[Selection]
::::::::::
# Car moves with clutch pressed



## QS05GTO (May 9, 2005)

My car has 1200 miles on it and I've started to notice that the car moves slightly forward when moving shifter into first. The movement is very slight; almost a rocking motion forward. Once all the way into first, the car does not move. Happens only when first moving the shifter to first but before it's all the way into first.

Dont know if it's related, but I also have the reverse issue as well as sometimes not wanting to go into first. Also, I can feel what feels like a clutch slap, for lack of a better description, through the shifter when I sometimes press the clutch.

Anyone ever experience this? I've never had a car that moved like this with the clutch fully pressed. Any ideas on what it might be?

Have the car at the dealer now to address this as well as what appears to be a leaking battery.

Thanks for any info!


----------



## JMVorbeck (Jun 1, 2005)

Mine does that, as far as I know its just the gears moving to get the teeth to mesh. It was weird for me the first time though. It doesnt happen every time, seems to be only under the circumstance where the gears are not lined up in first.


----------



## QS05GTO (May 9, 2005)

I just cant believe this is normal. I can pretty much duplicate it each time, but only the first time I put it into first after pressing the clutch. If I take it out of first with the clutch still pressed then put it back into first, it doesnt move. But if I take my foot off the clutch with it in neutral, then press the clutch back in again and go back into first, it moves. :confused 

Are you also having problems putting it into first or reverse? Im thinking these have to be all related in someway. Wish I knew enough to know what was going on in there! 

Talked to the svc advisor and got the usual can't duplicate. Will have to go in tomorrow and show them myself.


----------



## Vanpaul (Jun 5, 2005)

This is normal with manual transmissions. Though it is not as noticeable from one vehicle to another because of varying vehicle weights, rolling resistance, rotating mass and other things that I'm sure I am not thinking of. What is happening is that when the vehicle is running in neutral with the clutch out the clutch disc, transmission input shaft, upper shaft and sometimes a gear on the lower shaft are all spinning with the engine. When you depress the clutch all of these parts continue to spin for some time because of inertia. When you put it in gear the synchro tries to match the input speed to the 1st gear so as not to grind the teeth as it was designed to do. So all that inertia is transferred into a momentary surge of forward movement. When you take it back out of gear and try to duplicate it without cycling the clutch again, it does not happen because the previously mentioned parts were stopped the first time you put it in gear.
::::::::::
[Data excerpt]

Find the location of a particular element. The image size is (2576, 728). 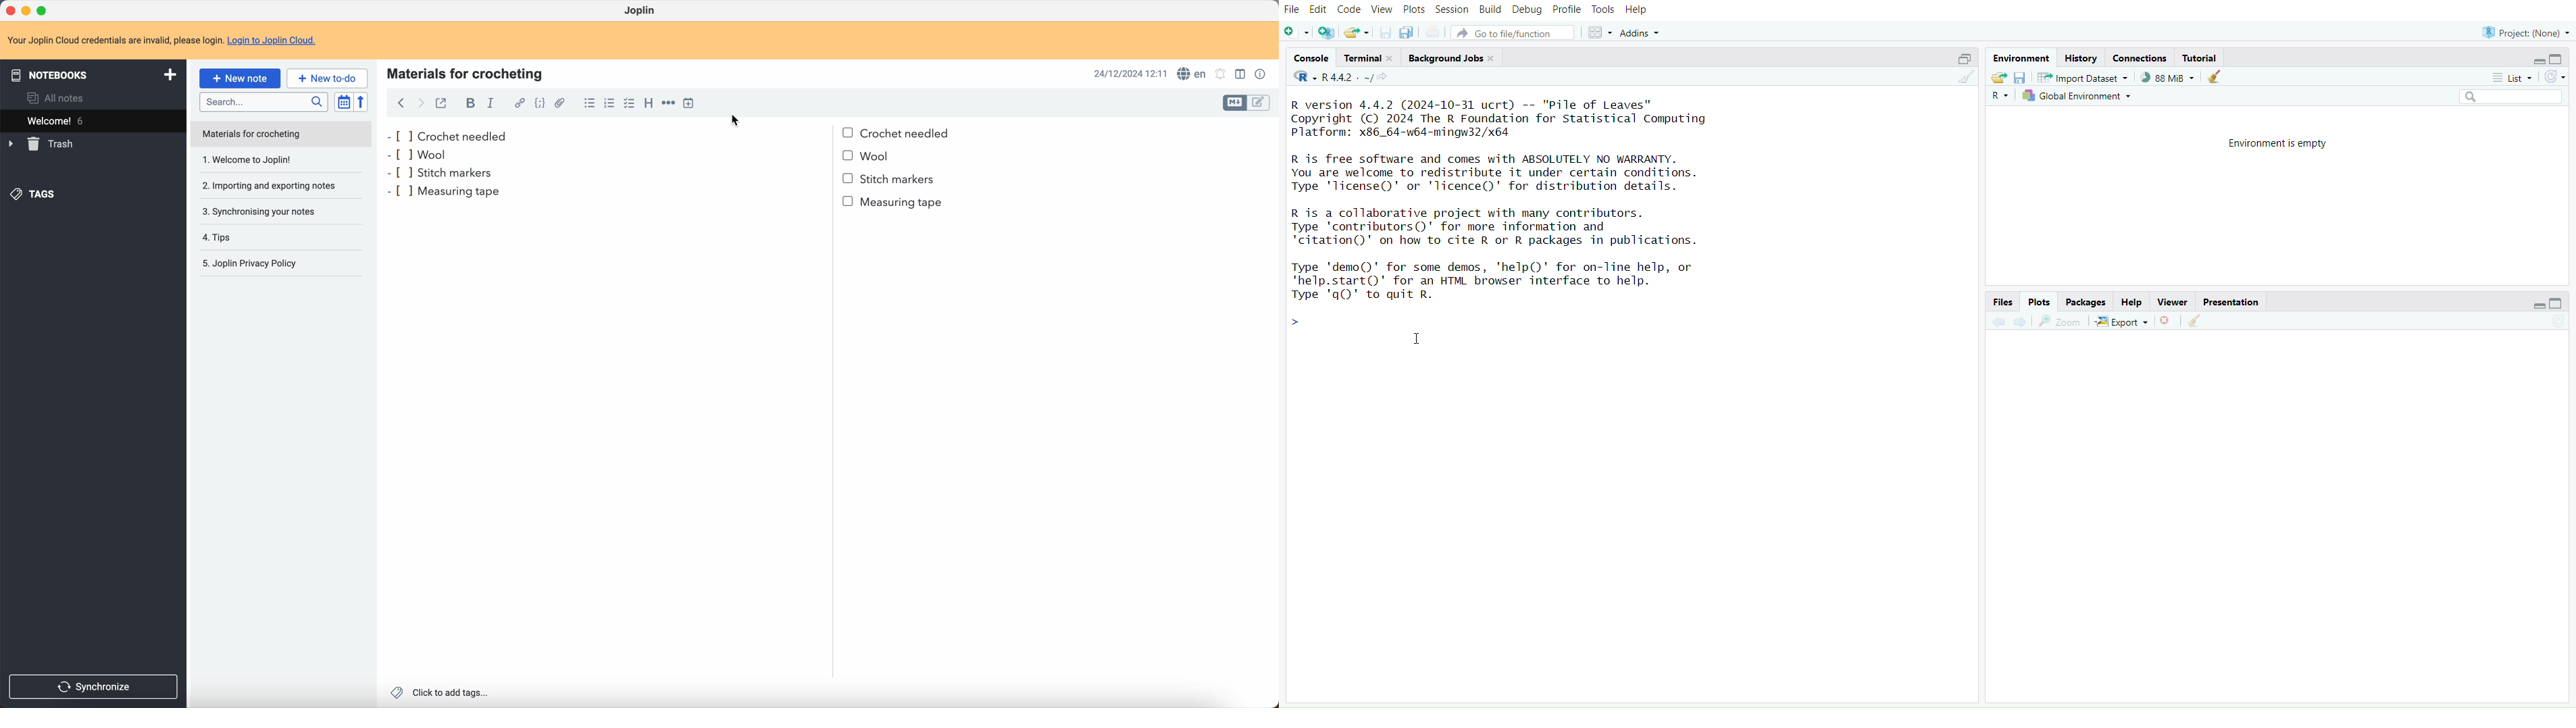

help is located at coordinates (2132, 303).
::::::::::
[Stated problem] Carry on the forum thread about the car creeping forward with the clutch pressed, starting after its last post.

[Task response]
----------



## JMVorbeck (Jun 1, 2005)

What he said.......!!
QS05GTO, I dont have a problem with reverse (though I dont use it very much obviously) but I do have problems with getting the car into 1st once in a while. I have found this to be due to the gear mesh again. It has become my habit to depress the clutch and put it in 2nd and then first (just a quick down and up) to align the gears. Not sure if its a "problem" or just the brutish nature of a big a** gearbox like the T-56. This seems to occur more when I end up coasting to a stop in neutral with the clutch engaged and then disengaging the clutch to shift to first when its time to go. You may find that it never happens if you put into first while the car is still moving forward a little bit so the gears can sync easily.


----------



## PWR_SHIFT (Feb 10, 2005)

Fellas, if I understood you correctly, what I think you're describing is clutch disc stick. Meaning, if the clutch sat engaged for some, even a relatively short, period of time, on some vehicles one side of the disc facing sticks to the flywheel surface, even though the pressure plate has moved off the disc. Usually it happens if there's excessive friction between the input shaft spline and the clutch disc hub (for whatever reason). Once you engage a gear with the shift lever the transmitted torque should jolt the system and shake the disc off the flywheel into its free position. Often this is the result of an overly tight fit between the disc hub and the input shaft spline and in addition possibly due to some driveline mislalignment. The tight fit is generally chosen to reduce the lash between the two parts and limit the driveline snatch during parking lot maneuvers and generally reduce driveline noises at low torque conditions. Still, should not be happening though.

If I misunderstood the condition you're experiencing, my apologies.


----------



## QS05GTO (May 9, 2005)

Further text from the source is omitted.